Sénégal face à la note Caa2 de Moody’s : un équilibre précaire entre crise financière et enjeux politiques
L’agence Moody’s Ratings vient d’abaisser la note souveraine du Sénégal à Caa2, contre Caa1 auparavant, tout en maintenant une perspective négative. Cette décision, qui concerne aussi bien les obligations en devises étrangères qu’en monnaie locale, ainsi que les dettes non garanties, survient dans un contexte où une mission du FMI est en négociation à Dakar pour relancer un programme interrompu depuis l’automne dernier.
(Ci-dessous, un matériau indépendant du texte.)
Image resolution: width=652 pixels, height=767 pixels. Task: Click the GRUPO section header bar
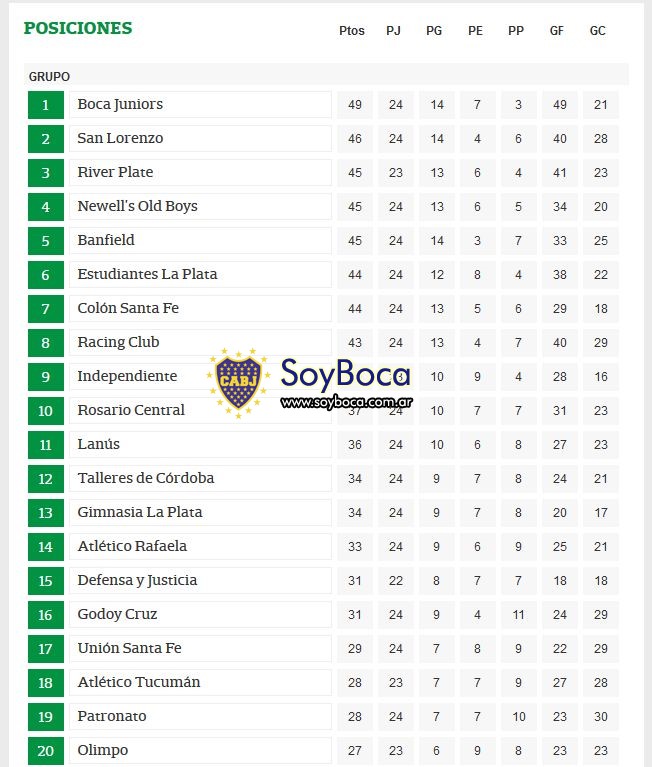click(326, 76)
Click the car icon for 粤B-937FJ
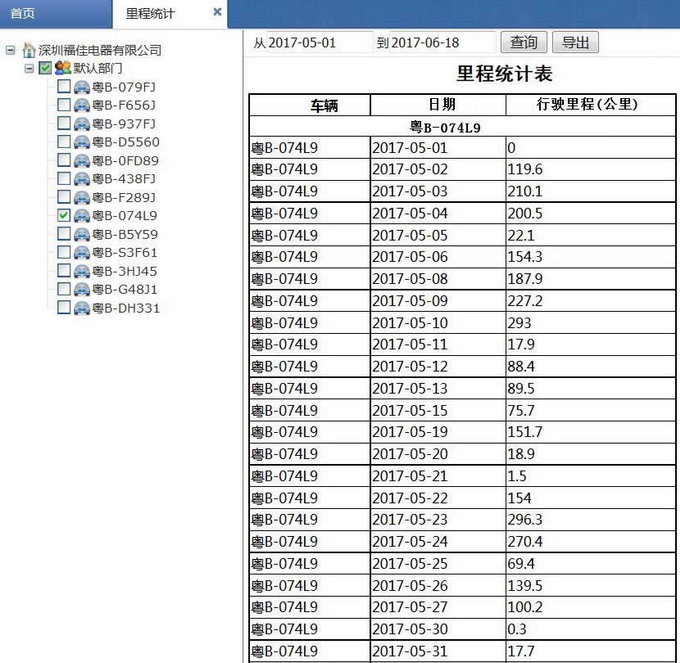Image resolution: width=680 pixels, height=663 pixels. coord(81,124)
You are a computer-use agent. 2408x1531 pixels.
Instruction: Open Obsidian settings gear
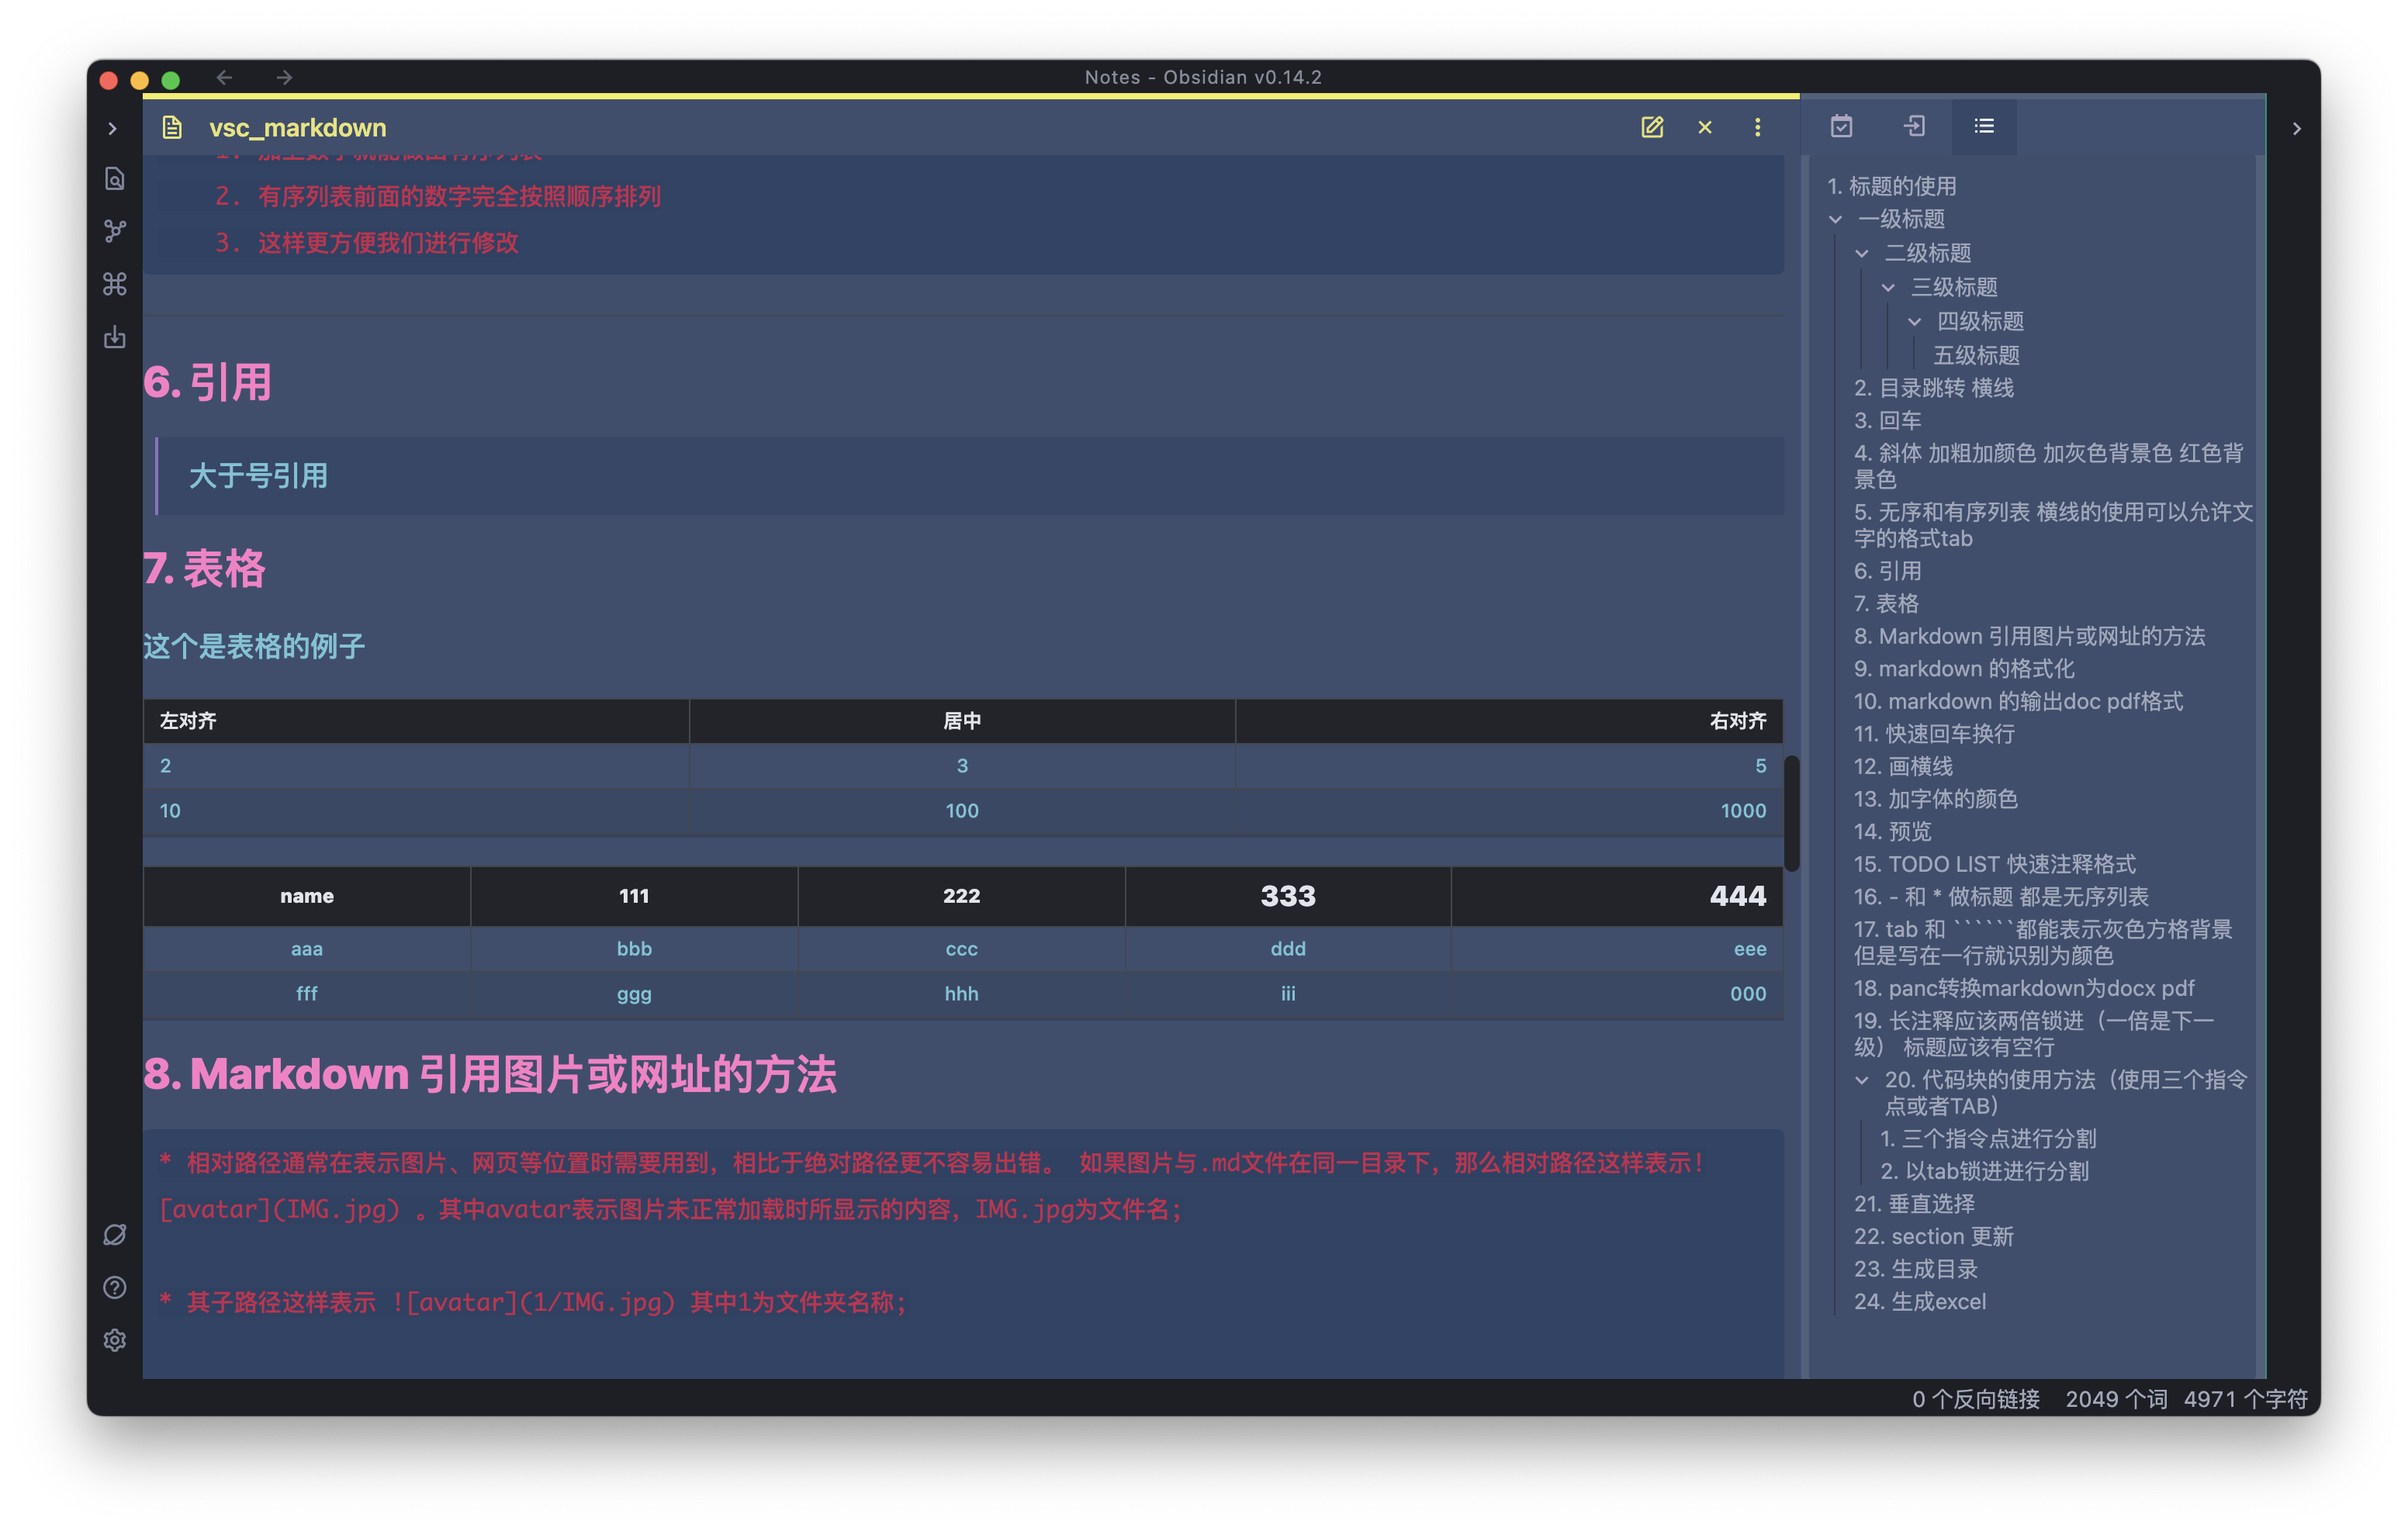coord(115,1340)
Le refus du gouvernement de procéder à une restructuration de la dette avait alors conduit à la suspension de ce dossier.
Une notation qui alerte sur des risques financiers majeurs
Avec une note Caa2, le Sénégal rejoint la catégorie des pays considérés comme « très spéculatifs », un niveau qui reflète une défiance accrue des marchés. Une étude d’Oxford Economics publiée en juin 2026 illustre cette tendance : les écarts de rendement des obligations sénégalaises se sont alignés sur ceux du Venezuela ou du Liban, deux pays ayant connu des défauts de paiement par le passé. Cette dégradation n’est pas anodine : entre septembre et décembre 2025, les Eurobonds sénégalais ont perdu environ 20 % de leur valeur, tandis que les spreads de rendement ont doublé, passant de 800 à 1 500 points de base. Un exemple frappant : l’Eurobond à échéance 2048 s’échangeait à seulement 51 centimes pour un euro, soit une décote de 49 %, tandis que celui arrivant à maturité en 2028 affichait une perte supérieure à 30 % dès mars 2026.
Des finances publiques sous haute tension
Les chiffres parlent d’eux-mêmes : le Sénégal doit faire face à des besoins de financement représentant près de 25 % de son PIB. Le remboursement du principal seul représente 18 % du PIB, tandis que le poids des intérêts a explosé, passant de 16,1 % à 23,7 % des recettes de l’État entre 2023 et 2026. La dette publique, incluant les entreprises publiques, atteint désormais 108 % du PIB, un niveau qui pourrait même atteindre 132 % selon les estimations du FMI, après la révélation d’une partie de la « dette cachée » héritée de l’administration précédente. La pression est telle que, lors des adjudications régionales de l’UEMOA en décembre 2025, seulement 35 milliards de FCFA sur les 95 milliards proposés ont été levés, et le taux moyen pondéré a grimpé de 158 points de base en un seul mois, signe que même le marché régional, autrefois stable, montre des signes d’essoufflement.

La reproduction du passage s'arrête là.